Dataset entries
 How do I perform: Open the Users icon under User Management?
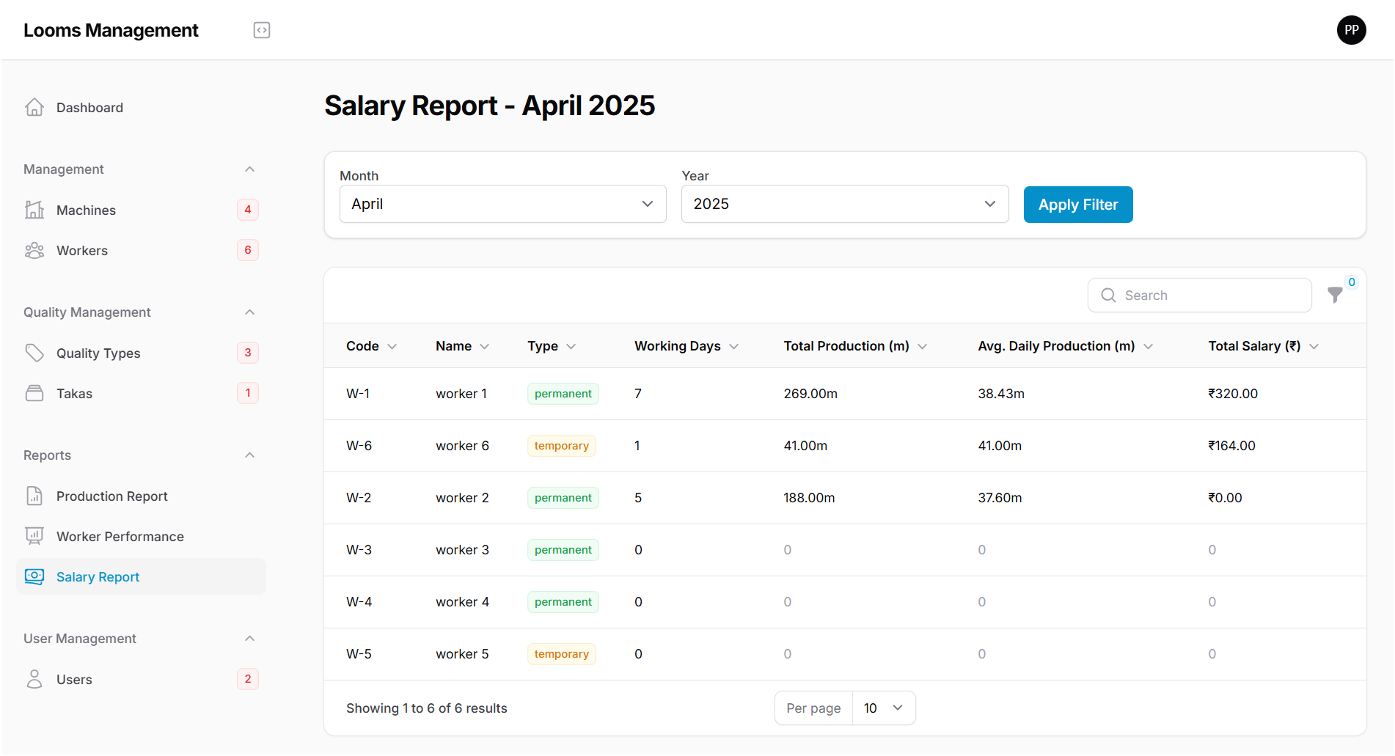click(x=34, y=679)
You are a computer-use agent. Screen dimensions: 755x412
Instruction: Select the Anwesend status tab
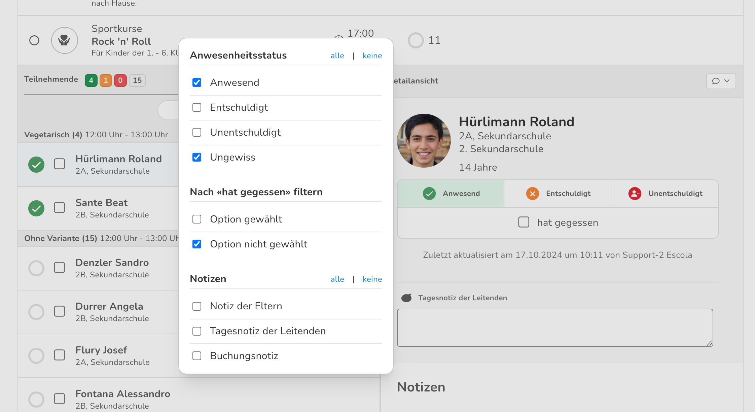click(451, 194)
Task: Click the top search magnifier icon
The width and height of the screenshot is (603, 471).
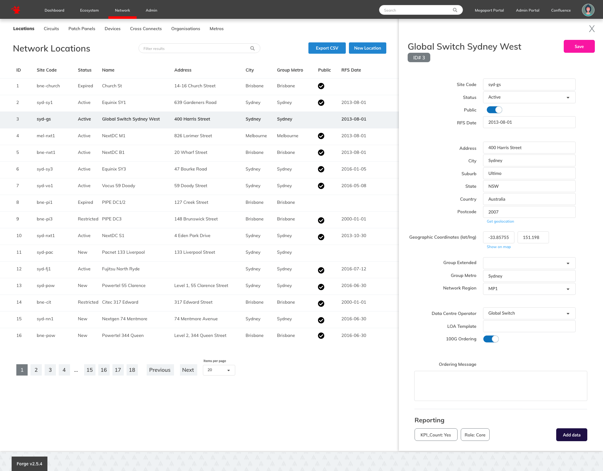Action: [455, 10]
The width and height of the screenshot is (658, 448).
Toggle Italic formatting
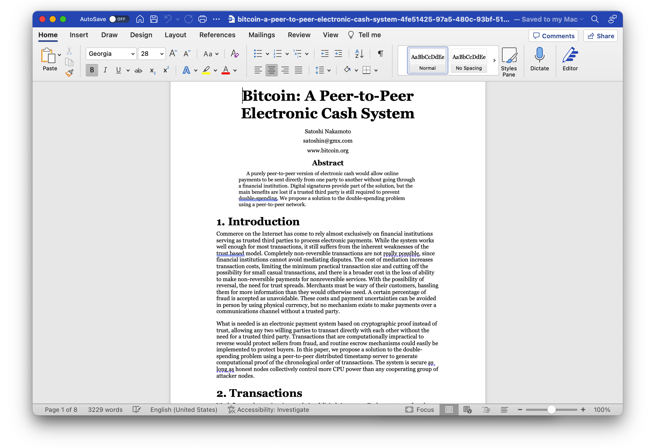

What you are asked to do:
Write out each line of the data exactly; the images should be left out.

Answer for the task:
 How do I perform: Open the Users icon under User Management?
click(x=34, y=679)
You are a computer-use agent. Screen dimensions: 755x412
Instruction: Select the Anwesend status tab
click(451, 194)
Task: Click the top search magnifier icon
The width and height of the screenshot is (603, 471).
Action: [455, 10]
The width and height of the screenshot is (658, 448).
Toggle Italic formatting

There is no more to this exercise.